Justice Breyer’s decision highlights the dread coursing through Democrats regarding the November midterms.
The possibility that the party will lose its congressional majorities — making it impossible for a far-left justice to win Senate confirmation — likely played a role in Justice Breyer’s retirement. Progressive activists have been nagging him to step down for months.
Meanwhile, the court this week agreed to hear a handful of additional cases, one of which provides the justices with an opportunity to stuff the administrative state back behind its constitutional boundaries.
The case highlights the extent to which many federal bureaucracies recognize virtually no limits on their authority and marks the second time the Idaho plaintiffs have been forced to the Supreme Court.
For almost 20 years, Michael and Chantell Sackett have been in a Kafkaesque struggle with the EPA over their plan to build a home on their Idaho property. The land still stands vacant.
When the couple obtained local permits to begin work in 2007, the EPA — using a liberal interpretation of the Clean Water Act — intervened in and argued that the project required federal permission because it threatened a “wetland,” even though the land contains no water. The agency threatened fines of $37,500 per day.
Government attorneys also argued that the Sacketts had no right to seek relief in federal court until the agency officially enforced its order — although the daily fines would keep accumulating.
In 2012, a unanimous Supreme Court — liberals, centrists and conservatives alike — put an end to that nonsense and held that the couple had a constitutional right to contest the EPA’s action immediately.
Yet the EPA continued to claim regulatory authority over the property, using an expansive interpretation of a 2006 high court ruling that sought to temper the agency’s effort to define “navigable waters” of the United States as any puddle or drainage ditch. In their latest trip to the high court, the Sacketts are asking the justices to clarify that 16-year-old decision.
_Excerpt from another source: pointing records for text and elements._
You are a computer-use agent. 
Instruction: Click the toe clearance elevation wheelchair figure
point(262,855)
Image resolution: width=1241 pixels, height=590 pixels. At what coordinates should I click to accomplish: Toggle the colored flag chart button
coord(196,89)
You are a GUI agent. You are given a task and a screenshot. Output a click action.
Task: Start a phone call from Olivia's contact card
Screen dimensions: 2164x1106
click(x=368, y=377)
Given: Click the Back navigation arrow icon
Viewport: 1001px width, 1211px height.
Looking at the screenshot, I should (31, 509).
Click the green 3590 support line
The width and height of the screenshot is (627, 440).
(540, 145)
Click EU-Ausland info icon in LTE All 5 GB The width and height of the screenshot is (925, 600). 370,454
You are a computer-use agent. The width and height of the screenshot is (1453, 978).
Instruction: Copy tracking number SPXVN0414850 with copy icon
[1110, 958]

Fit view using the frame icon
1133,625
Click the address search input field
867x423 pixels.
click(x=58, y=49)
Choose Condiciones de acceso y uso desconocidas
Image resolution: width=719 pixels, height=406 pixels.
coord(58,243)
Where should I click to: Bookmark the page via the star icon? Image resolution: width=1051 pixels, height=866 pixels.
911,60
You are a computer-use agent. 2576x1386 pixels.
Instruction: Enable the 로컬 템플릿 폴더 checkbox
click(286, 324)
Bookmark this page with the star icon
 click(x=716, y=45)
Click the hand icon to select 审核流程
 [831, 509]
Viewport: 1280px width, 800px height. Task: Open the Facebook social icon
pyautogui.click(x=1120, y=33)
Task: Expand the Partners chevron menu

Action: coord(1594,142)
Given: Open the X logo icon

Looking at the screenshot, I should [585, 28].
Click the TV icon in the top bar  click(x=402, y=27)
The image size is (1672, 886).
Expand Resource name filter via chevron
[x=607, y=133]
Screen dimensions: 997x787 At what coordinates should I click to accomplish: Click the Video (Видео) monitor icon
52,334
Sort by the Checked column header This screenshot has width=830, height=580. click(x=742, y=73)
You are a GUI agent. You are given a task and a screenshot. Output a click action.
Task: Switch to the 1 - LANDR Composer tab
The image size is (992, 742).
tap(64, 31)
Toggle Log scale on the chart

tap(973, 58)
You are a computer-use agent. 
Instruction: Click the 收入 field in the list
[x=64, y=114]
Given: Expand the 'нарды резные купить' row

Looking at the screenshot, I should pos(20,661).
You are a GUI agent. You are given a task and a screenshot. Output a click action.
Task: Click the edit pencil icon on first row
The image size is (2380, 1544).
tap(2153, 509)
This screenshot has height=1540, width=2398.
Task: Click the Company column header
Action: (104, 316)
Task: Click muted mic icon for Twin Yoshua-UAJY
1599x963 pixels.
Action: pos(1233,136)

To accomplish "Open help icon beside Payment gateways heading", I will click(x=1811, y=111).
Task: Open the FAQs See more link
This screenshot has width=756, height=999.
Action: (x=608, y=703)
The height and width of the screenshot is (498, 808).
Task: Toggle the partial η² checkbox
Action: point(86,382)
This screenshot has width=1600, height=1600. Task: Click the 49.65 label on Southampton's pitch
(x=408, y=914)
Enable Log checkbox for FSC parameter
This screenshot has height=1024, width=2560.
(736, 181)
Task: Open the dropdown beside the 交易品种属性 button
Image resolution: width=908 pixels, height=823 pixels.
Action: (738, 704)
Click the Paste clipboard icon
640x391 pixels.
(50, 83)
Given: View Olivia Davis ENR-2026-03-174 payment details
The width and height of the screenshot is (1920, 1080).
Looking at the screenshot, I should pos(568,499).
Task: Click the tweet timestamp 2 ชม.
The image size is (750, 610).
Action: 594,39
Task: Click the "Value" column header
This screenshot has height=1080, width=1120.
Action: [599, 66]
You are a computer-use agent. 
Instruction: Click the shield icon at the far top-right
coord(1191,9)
“Our case is a prime example of how the government handles challenges to its edicts: it has the time and a bottomless bag of taxpayer dollars at its disposal to outlast property owners in court,” the Sacketts said in a statement. “Not this time.” Good for them. Property rights are the foundation for a free society. The Supreme Court can strike a blow for this vital concept by holding the EPA responsible for an obvious overreach.